This week I was speaking with a friend who is on the cusp of some big things in her life. She got a new job a few months ago but the job is really stressful and she is not sure if she likes it. Now she is getting ready to move into a new apartment. The apartment will eliminate a nearly 2-hour daily commute and will allow her to get more rest, have more free time, and enable her to connect with co-workers and friends much more easily in her spare time (and now she will have almost 10 hours more of that per week). Most of you are probably thinking, "What's the problem?" Well, she is very worried right now. She is worried that the move won't work, she won't feel more rested, and she will just fill up that free time with more work instead of enjoyable activities. She could wind up more miserable than she is now.
We have all been here: on the verge of a big, positive life change that is very scary. Because it is so scary we give into that fear and begin to worry about all of the negative possibilities. The more we worry, the more we ensure that the change will not be good and all of those things that we have built up in our minds may really come true. Have you ever heard of self-fulfilling prophecy? By believing that something can/will happen, we actually make it happen; not because it was going to happen anyway but because we made it happen.
All of us are prone to worry. I worry about many things. However, I try not to end with my fears. I think of the worst case scenario and I process it. In the scenario of my friend, maybe all of the things that she fears will come to pass. If that happens, she will then know that her job is just way too stressful and not a career that she can enjoy long term. At that time, she can begin to think of a career that would be good for her and she can begin to pursue that career instead. She can LifeWalk a career change with me and we can work together to get her into a job that will not be so stressful.
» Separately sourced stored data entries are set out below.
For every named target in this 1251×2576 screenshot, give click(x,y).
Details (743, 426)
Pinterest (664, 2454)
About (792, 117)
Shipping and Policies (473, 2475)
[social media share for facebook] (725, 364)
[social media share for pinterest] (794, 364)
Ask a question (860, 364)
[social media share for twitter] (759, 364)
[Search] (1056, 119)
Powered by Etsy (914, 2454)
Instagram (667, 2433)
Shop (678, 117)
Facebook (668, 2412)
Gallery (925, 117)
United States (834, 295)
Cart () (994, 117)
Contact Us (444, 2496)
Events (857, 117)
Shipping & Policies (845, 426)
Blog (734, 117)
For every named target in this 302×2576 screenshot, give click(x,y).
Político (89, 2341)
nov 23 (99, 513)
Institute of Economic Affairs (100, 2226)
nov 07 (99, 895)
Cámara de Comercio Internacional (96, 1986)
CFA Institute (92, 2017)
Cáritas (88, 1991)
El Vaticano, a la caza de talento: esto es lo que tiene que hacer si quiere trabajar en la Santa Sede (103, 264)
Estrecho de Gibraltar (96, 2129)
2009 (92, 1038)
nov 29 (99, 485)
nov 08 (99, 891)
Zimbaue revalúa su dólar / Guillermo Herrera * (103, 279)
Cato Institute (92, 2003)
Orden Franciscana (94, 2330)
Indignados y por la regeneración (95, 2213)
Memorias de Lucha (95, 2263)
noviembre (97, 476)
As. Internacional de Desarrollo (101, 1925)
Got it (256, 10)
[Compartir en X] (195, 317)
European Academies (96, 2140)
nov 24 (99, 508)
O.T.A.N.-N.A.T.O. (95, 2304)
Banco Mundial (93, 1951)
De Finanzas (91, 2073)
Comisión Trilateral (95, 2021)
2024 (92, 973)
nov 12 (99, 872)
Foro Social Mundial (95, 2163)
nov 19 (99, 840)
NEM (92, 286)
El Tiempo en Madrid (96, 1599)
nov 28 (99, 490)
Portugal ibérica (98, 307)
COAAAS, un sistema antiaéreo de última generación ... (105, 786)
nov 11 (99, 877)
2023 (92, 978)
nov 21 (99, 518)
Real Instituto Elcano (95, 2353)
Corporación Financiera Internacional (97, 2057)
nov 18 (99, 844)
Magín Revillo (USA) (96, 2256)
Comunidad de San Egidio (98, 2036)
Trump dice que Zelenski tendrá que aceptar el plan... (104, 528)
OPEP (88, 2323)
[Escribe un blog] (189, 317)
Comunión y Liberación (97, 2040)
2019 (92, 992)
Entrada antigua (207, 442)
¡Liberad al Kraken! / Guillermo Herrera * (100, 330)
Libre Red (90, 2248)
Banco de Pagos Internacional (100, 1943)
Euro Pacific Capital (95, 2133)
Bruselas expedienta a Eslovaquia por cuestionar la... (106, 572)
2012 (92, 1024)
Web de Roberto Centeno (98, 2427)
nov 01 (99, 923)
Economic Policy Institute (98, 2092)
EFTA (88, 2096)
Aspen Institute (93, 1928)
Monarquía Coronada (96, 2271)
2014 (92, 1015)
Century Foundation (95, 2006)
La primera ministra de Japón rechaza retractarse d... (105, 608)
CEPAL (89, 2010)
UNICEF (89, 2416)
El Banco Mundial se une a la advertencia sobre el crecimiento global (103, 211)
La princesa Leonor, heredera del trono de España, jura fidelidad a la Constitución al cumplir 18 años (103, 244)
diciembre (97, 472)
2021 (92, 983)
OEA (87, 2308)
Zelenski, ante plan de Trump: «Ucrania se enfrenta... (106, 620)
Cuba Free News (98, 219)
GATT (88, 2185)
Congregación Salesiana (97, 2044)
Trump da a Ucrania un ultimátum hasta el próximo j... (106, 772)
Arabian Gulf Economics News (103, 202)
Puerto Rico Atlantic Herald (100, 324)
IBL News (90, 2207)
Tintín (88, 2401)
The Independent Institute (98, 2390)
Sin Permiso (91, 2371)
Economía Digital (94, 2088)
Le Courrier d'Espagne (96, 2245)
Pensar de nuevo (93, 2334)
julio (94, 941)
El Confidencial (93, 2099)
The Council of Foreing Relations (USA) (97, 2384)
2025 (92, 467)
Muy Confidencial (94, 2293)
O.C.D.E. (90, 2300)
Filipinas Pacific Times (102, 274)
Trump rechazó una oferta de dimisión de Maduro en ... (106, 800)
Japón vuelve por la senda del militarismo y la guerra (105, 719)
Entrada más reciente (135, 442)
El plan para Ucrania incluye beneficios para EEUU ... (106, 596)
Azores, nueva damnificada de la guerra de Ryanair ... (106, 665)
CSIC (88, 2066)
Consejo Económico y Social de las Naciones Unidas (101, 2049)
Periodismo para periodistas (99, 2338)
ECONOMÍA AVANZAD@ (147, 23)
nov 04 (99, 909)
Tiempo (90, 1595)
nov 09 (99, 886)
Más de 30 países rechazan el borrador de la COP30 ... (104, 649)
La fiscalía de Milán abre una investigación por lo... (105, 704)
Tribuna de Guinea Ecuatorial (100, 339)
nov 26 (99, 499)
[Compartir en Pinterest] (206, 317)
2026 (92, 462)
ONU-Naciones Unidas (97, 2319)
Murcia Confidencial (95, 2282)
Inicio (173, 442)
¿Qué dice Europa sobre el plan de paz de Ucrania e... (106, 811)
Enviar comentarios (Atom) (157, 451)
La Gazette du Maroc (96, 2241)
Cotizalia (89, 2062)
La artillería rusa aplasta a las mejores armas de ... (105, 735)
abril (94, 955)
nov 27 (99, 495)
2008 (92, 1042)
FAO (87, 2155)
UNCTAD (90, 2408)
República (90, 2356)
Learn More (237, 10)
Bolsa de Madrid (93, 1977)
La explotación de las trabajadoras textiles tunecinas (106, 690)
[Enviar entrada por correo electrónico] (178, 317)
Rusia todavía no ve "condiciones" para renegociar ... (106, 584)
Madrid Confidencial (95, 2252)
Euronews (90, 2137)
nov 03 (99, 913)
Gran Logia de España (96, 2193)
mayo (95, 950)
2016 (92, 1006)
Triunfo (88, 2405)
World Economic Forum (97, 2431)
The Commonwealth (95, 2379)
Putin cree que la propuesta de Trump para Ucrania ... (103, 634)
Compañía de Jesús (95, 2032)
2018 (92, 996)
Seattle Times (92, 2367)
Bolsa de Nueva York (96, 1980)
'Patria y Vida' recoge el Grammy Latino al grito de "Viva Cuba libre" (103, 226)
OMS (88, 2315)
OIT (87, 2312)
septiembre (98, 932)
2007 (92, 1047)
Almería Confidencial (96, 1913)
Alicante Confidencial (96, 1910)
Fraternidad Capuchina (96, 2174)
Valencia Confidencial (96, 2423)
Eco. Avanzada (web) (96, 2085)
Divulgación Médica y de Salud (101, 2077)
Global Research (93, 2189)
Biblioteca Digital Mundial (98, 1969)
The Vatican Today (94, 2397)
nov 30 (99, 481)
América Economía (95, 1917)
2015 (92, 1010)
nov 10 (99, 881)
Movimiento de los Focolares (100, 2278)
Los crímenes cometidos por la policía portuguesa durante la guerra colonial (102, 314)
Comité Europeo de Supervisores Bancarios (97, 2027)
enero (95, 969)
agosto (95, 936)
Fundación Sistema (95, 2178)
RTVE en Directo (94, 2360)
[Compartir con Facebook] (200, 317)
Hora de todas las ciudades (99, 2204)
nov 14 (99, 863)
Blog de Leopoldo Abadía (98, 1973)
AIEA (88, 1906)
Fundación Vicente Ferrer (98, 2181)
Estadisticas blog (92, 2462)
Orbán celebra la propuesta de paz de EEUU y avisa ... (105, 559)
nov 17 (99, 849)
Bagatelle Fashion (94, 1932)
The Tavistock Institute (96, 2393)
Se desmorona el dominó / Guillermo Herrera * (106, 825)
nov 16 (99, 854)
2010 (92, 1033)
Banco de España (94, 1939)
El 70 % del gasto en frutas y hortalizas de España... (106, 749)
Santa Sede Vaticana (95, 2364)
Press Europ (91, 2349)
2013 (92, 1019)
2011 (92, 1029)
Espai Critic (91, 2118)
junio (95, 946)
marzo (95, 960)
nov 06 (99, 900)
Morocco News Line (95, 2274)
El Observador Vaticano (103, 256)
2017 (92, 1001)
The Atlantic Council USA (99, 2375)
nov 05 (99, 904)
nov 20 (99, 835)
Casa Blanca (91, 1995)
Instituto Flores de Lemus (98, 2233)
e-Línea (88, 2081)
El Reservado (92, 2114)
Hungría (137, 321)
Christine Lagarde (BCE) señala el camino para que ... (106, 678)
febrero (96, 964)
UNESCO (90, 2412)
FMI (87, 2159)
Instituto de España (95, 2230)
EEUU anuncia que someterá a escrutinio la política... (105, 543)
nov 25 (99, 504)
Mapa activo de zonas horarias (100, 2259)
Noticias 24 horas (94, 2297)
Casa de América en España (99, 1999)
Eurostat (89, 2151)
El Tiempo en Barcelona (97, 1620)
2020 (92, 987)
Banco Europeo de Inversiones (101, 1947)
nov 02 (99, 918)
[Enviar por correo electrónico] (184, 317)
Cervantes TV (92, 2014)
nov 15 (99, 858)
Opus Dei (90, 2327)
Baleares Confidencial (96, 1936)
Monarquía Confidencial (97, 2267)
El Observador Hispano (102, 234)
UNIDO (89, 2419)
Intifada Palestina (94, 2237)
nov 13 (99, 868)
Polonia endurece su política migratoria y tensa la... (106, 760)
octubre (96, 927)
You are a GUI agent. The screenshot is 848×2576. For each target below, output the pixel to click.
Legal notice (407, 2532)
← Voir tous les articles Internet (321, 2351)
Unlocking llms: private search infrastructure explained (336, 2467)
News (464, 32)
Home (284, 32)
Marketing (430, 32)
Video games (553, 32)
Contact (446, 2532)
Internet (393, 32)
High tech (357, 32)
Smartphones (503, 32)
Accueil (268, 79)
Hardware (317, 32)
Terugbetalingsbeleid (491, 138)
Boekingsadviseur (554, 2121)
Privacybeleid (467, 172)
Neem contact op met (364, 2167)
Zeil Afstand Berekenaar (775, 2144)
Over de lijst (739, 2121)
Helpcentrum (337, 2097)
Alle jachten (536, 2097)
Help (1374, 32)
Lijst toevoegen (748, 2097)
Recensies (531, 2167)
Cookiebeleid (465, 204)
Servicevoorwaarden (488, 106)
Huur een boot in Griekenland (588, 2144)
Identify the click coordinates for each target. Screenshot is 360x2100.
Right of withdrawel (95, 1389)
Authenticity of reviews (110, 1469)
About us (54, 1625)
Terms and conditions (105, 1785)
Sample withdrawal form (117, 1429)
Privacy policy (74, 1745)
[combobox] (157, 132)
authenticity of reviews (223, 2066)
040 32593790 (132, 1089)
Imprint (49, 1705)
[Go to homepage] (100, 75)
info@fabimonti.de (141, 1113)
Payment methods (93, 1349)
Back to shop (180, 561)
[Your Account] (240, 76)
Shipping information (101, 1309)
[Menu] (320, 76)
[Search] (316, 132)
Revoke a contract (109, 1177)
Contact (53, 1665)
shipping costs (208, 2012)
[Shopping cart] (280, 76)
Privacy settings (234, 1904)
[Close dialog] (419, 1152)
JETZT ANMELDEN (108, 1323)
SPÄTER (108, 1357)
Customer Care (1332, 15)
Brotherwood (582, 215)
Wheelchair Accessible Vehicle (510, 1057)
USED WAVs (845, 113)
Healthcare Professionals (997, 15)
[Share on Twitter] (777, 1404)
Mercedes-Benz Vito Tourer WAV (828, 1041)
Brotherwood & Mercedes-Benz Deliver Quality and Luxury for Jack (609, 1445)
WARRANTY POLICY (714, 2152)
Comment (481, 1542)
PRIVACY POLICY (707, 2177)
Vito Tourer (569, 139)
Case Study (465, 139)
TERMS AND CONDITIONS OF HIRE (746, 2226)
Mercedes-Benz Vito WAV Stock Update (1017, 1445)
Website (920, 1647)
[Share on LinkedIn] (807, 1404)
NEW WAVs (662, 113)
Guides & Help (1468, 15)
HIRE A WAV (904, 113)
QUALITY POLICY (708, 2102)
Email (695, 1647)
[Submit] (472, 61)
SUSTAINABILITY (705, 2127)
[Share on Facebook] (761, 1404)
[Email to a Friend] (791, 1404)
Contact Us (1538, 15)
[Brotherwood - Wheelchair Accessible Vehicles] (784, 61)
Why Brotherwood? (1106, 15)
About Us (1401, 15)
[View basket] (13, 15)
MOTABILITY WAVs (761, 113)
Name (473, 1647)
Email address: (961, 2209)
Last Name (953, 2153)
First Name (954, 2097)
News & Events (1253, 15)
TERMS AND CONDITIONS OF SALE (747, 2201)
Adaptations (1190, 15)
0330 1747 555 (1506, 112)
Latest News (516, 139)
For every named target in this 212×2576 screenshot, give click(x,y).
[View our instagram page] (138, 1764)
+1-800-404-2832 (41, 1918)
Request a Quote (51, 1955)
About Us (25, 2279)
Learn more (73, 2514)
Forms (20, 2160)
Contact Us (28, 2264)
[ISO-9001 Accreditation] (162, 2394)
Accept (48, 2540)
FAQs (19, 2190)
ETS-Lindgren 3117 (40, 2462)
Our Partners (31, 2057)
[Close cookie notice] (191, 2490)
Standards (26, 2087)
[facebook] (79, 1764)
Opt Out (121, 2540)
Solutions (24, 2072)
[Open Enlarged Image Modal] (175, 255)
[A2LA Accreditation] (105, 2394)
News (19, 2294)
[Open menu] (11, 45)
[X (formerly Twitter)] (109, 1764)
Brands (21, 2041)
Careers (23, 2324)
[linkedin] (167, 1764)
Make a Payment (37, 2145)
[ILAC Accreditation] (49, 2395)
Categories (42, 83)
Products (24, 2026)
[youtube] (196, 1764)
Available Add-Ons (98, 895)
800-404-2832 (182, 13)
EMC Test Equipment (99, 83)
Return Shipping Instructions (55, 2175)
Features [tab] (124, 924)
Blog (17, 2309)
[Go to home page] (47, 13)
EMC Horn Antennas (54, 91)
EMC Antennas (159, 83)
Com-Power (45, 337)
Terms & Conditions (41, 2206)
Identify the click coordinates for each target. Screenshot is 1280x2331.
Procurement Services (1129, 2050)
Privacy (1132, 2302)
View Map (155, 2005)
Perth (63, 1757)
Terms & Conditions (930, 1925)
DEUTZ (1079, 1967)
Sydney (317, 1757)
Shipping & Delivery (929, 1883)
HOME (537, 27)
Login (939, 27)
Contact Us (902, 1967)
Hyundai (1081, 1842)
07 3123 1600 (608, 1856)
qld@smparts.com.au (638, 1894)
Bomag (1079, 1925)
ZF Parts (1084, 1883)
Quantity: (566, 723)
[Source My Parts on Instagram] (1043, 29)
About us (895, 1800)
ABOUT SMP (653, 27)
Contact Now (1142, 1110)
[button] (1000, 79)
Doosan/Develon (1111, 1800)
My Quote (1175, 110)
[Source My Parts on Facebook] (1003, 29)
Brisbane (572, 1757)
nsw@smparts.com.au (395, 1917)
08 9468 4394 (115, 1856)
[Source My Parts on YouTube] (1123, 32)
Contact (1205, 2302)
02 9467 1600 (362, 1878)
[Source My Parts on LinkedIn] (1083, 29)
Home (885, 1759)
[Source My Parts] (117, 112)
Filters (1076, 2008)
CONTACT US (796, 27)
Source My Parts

But, the move could be the thing that makes a big change for her. It could free up time for her to be able to pursue some things outside of work that bring her great joy and help to relieve that stress from work. With some of that stress eliminated, she could begin to really enjoy her job. That joy could translate to her doing better work. If she does better work she could get a raise or a promotion. Just as there is a possible worst case scenario, there is a potential best case scenario. Reality probably lies somewhere between the two. She just needs to give it time and allow it to reveal itself to her. Only then can she address the issues that actually arise, not just the ones that she imagines.
What are you worried about right now? What aspects can you control and what can't you control? What are your best/worst case scenarios? What would your reaction be to each of these?
Now that you have processed, you just have to live. Time will tell what will happen and when it does, you will be strong enough to get through whatever comes. Just make sure to have one or two good LifeWalking partners in the wings so that you will be ready when the time comes.